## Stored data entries
* * *
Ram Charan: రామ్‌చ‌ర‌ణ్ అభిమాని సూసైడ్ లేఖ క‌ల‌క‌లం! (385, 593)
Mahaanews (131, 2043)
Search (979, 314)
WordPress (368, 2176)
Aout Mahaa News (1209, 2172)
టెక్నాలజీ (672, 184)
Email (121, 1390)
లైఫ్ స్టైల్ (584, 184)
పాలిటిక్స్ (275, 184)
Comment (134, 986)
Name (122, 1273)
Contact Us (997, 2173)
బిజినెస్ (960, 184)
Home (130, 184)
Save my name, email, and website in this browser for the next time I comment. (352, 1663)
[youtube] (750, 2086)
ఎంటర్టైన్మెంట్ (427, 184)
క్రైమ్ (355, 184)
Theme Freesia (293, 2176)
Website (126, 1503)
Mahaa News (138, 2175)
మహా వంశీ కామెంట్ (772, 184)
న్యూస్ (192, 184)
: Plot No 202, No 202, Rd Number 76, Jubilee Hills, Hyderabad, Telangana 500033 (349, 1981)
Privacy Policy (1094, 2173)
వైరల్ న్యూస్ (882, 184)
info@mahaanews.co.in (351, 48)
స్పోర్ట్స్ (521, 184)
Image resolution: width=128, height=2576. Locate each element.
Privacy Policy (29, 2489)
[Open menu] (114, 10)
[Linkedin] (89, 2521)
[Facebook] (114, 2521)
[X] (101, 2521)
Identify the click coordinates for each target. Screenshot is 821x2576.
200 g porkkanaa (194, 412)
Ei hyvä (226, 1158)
* * *
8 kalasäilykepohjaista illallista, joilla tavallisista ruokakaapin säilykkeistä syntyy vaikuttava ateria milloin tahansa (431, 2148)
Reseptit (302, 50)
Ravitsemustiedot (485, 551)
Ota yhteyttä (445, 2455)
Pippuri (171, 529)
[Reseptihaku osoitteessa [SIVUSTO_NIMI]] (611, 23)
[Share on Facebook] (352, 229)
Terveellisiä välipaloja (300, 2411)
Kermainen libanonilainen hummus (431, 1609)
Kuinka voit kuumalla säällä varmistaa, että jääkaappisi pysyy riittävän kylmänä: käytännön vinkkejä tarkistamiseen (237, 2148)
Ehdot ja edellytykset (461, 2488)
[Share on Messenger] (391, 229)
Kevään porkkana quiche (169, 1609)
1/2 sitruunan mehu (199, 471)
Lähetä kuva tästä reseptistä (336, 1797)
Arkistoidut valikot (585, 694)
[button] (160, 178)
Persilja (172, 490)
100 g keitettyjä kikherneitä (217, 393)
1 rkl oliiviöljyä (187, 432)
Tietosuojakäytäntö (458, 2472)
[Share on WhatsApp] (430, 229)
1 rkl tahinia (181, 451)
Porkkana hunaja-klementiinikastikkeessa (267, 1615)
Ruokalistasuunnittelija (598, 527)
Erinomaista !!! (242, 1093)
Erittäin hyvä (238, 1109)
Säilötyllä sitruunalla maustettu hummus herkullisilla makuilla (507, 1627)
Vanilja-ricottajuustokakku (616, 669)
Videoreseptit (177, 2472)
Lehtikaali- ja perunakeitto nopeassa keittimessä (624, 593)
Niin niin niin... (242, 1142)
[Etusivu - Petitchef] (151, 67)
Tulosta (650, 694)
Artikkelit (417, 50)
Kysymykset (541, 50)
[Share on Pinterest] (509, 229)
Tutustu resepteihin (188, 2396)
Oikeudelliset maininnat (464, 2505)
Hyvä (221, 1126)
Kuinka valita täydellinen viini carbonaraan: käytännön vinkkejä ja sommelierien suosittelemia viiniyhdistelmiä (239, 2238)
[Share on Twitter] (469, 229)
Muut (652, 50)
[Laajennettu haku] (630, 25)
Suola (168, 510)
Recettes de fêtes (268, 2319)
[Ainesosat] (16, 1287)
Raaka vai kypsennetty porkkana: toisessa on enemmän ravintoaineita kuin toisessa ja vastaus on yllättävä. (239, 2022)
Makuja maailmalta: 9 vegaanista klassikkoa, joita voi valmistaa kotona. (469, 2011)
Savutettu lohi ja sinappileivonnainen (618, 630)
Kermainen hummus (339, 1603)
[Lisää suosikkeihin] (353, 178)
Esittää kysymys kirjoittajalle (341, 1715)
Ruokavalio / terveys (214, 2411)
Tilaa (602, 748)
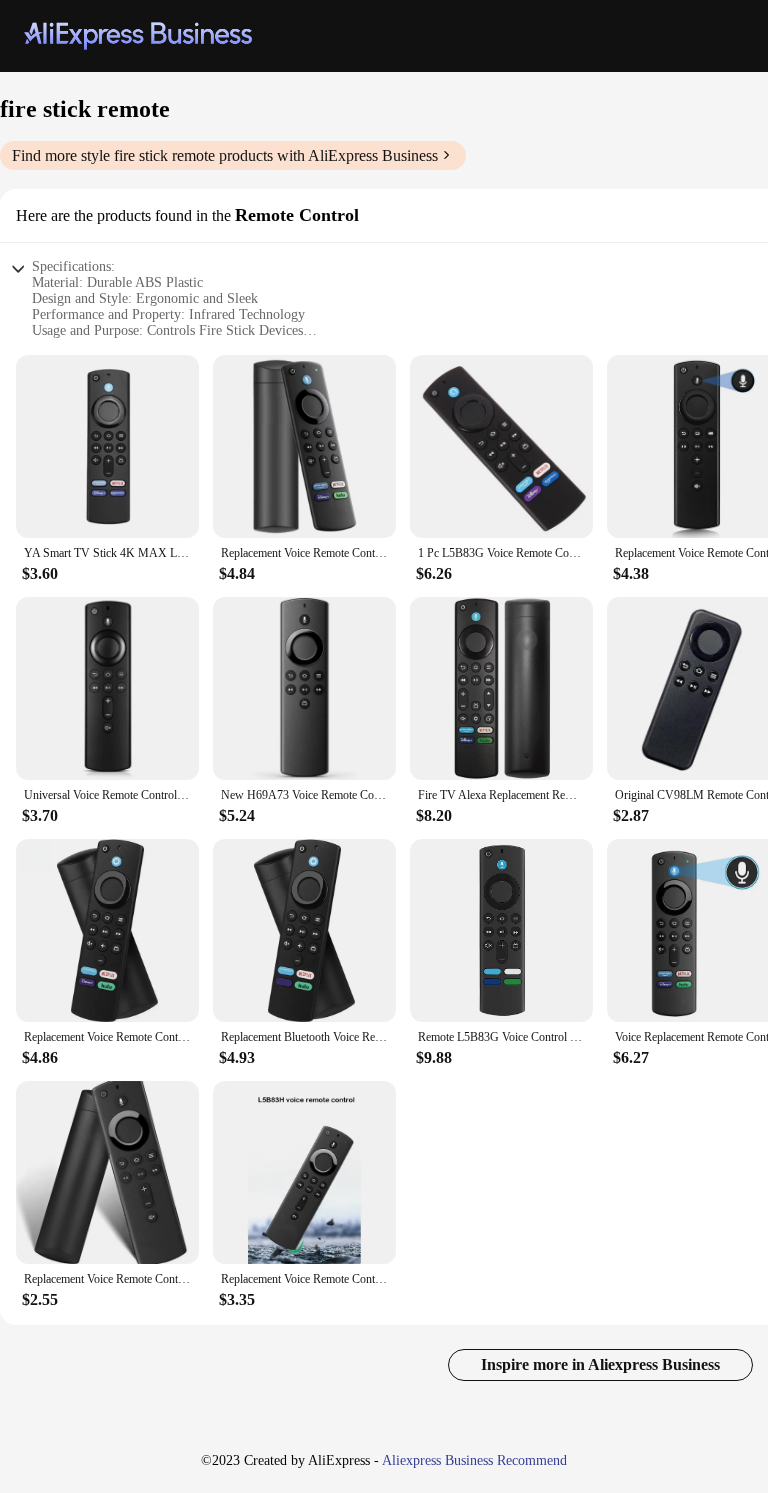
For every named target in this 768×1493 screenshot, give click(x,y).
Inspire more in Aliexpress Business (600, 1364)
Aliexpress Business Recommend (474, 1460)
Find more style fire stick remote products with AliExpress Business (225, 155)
* * *
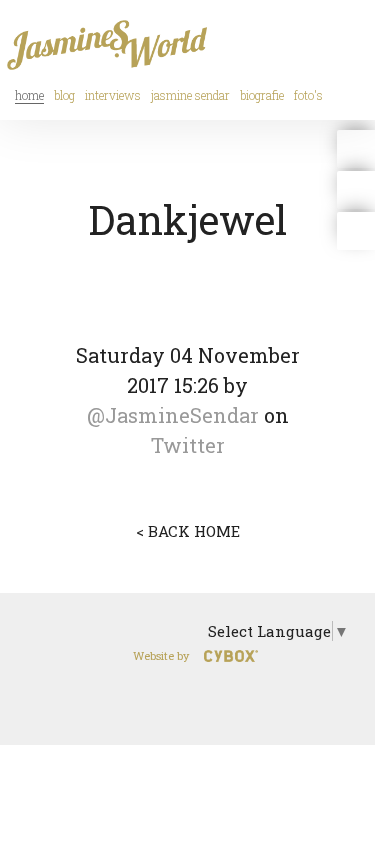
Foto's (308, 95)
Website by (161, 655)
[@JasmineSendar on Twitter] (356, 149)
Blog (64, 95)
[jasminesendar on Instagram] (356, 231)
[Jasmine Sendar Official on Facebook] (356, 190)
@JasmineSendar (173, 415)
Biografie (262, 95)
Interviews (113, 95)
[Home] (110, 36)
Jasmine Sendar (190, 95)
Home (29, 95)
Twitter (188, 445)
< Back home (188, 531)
* * *
## Work to be completed
Look above for the line holding "Ram Charan: రామ్‌చ‌ర‌ణ్", then set down exactly that line and every line after it up to and including the line holding "[X] (101, 2521)", with nothing else.

## Written response
Ram Charan: రామ్‌చ‌ర‌ణ్ అభిమాని సూసైడ్ లేఖ క‌ల‌క‌లం! (385, 593)
Mahaanews (131, 2043)
Search (979, 314)
WordPress (368, 2176)
Aout Mahaa News (1209, 2172)
టెక్నాలజీ (672, 184)
Email (121, 1390)
లైఫ్ స్టైల్ (584, 184)
పాలిటిక్స్ (275, 184)
Comment (134, 986)
Name (122, 1273)
Contact Us (997, 2173)
బిజినెస్ (960, 184)
Home (130, 184)
Save my name, email, and website in this browser for the next time I comment. (352, 1663)
[youtube] (750, 2086)
ఎంటర్టైన్మెంట్ (427, 184)
క్రైమ్ (355, 184)
Theme Freesia (293, 2176)
Website (126, 1503)
Mahaa News (138, 2175)
మహా వంశీ కామెంట్ (772, 184)
న్యూస్ (192, 184)
: Plot No 202, No 202, Rd Number 76, Jubilee Hills, Hyderabad, Telangana 500033 (349, 1981)
Privacy Policy (1094, 2173)
వైరల్ న్యూస్ (882, 184)
info@mahaanews.co.in (351, 48)
స్పోర్ట్స్ (521, 184)
Image resolution: width=128, height=2576. Locate each element.
Privacy Policy (29, 2489)
[Open menu] (114, 10)
[Linkedin] (89, 2521)
[Facebook] (114, 2521)
[X] (101, 2521)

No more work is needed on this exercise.